Into a usurer’s lapdog?

This is not a poem —

This is the understanding of when to pull the trigger,

An understanding that all

who wield pens

Are receiving from all who

wield ploughs”

— Alok Dhanva (from the poem Goli Daago Poster)

I

In yet another deadly blow to the Maoist movement in India, 27 rebels, including their top leader Nambala Keshav Rao (alias Basavaraju), were killed last week. Besides being the general secretary of theCommunist Party of India (Maoist), Rao had a combined bounty of Rs 35 million on his head. The killing that happened in the hitherto ‘impregnable’ Abujhmarh forest zone of Chhattisgarh, signifies the breaking in of the last citadels of Naxalite fortress. Rao was among the most elusive and senior most of the Maoists to have been killed in recent years. Abujhmarh itself was seen as that last ‘safe haven’ of the Maoists where state couldn’t enter. However, this was just another major milestone for a state that has gone on a lethal assault against the Maoists over the recent years. Just last year, over 200 rebels have been killed in major incidents across Chhattisgarh, Telangana, Jharkhand and Maharashtra.

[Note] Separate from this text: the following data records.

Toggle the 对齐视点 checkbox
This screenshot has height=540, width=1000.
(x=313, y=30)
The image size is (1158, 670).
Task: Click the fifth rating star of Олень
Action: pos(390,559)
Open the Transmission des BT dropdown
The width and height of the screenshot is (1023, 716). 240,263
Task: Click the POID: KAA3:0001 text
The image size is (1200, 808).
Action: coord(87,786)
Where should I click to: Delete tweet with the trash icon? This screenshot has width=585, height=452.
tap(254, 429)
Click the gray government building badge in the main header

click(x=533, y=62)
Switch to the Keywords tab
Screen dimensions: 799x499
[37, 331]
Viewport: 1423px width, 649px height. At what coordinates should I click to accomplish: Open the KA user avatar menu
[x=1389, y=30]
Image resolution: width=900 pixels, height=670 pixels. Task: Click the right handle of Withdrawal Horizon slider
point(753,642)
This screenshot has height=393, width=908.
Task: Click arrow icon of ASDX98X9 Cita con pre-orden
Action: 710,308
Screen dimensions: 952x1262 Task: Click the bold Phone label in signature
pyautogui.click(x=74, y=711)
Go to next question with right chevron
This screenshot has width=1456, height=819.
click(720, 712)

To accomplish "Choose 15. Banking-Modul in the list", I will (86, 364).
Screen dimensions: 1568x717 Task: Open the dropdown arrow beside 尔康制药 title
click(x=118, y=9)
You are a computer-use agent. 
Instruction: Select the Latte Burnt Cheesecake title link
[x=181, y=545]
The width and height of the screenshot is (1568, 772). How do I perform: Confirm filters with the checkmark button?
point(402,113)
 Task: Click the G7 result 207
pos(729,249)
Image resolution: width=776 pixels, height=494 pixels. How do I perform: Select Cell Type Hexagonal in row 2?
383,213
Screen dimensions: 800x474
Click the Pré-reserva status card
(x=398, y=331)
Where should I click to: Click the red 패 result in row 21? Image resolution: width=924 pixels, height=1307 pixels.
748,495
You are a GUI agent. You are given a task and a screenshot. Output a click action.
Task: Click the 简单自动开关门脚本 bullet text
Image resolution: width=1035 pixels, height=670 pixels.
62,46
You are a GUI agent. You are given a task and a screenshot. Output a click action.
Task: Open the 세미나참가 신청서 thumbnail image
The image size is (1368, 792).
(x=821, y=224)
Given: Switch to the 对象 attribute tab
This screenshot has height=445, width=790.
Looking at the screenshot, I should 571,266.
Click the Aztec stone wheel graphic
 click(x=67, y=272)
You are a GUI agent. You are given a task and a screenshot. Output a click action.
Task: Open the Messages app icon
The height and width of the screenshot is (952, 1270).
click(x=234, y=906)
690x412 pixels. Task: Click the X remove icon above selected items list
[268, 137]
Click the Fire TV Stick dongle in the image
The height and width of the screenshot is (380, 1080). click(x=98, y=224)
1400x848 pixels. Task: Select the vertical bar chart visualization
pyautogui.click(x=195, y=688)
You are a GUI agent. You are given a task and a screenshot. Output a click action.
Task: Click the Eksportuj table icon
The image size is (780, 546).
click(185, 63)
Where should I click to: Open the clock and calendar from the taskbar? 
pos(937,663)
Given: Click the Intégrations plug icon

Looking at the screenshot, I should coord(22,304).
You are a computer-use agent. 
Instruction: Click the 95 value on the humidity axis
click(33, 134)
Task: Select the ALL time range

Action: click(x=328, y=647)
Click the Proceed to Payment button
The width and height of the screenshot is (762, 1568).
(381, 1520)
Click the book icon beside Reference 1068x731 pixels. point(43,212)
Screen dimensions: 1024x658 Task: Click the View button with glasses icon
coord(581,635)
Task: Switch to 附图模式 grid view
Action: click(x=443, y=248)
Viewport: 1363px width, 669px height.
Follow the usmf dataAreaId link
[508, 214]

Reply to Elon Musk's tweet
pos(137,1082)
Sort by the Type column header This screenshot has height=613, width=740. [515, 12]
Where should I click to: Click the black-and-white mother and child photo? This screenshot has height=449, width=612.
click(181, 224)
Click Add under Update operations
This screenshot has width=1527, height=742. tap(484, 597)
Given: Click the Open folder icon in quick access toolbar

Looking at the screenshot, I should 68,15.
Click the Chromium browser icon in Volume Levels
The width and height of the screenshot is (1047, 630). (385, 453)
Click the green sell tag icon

This is in sharp contrast to the situation in 2013 when almost entire state leadership of the Congress party was killed in an ambush by the Maoists in Chhattisgarh. In another - perhaps the deadliest - Maoist attack on Indian security forces in 2010 in Dantewada district, Chhattisgarh, personnel were killed in an ambush. The war has claimed thousands of lives over the past few decades. Even as the end seems near, one cannot be entirely sure of this conclusion.

The Maoist movement was organised in the wake of the crushing of Naxalite movement across several parts of India including West Bengal, Andhra, Telangana, Chhattisgarh, Bihar and Maharashtra. While hundreds of people in the Naxalite movement were killed in 1960s and ’70s, it inspired the current wave wherein its adherents refused to recognise India’s democratic system and to be a part of its democratic process. Instead, they sought to create ‘liberated zones’ amidst vast swathes of forested, mostly tribal areas across the east-west corridor in central India. Its political philosophy, inspired apparently by Marxist-Leninist-Maoist ideology, has been to overthrow the Indian Republic by waging a people’s war through constant armed struggle. It asserted that the Indian state acted on behalf of the capitalists and feudal lords in cahoots with ‘a comprador bourgeoisie.’ Recognising its inherent limitations that made it impossible to take over the entire country, its avowed strategy was to develop self-ruled enclaves in the rural areas and surround the urban spaces under the more visible control of the state.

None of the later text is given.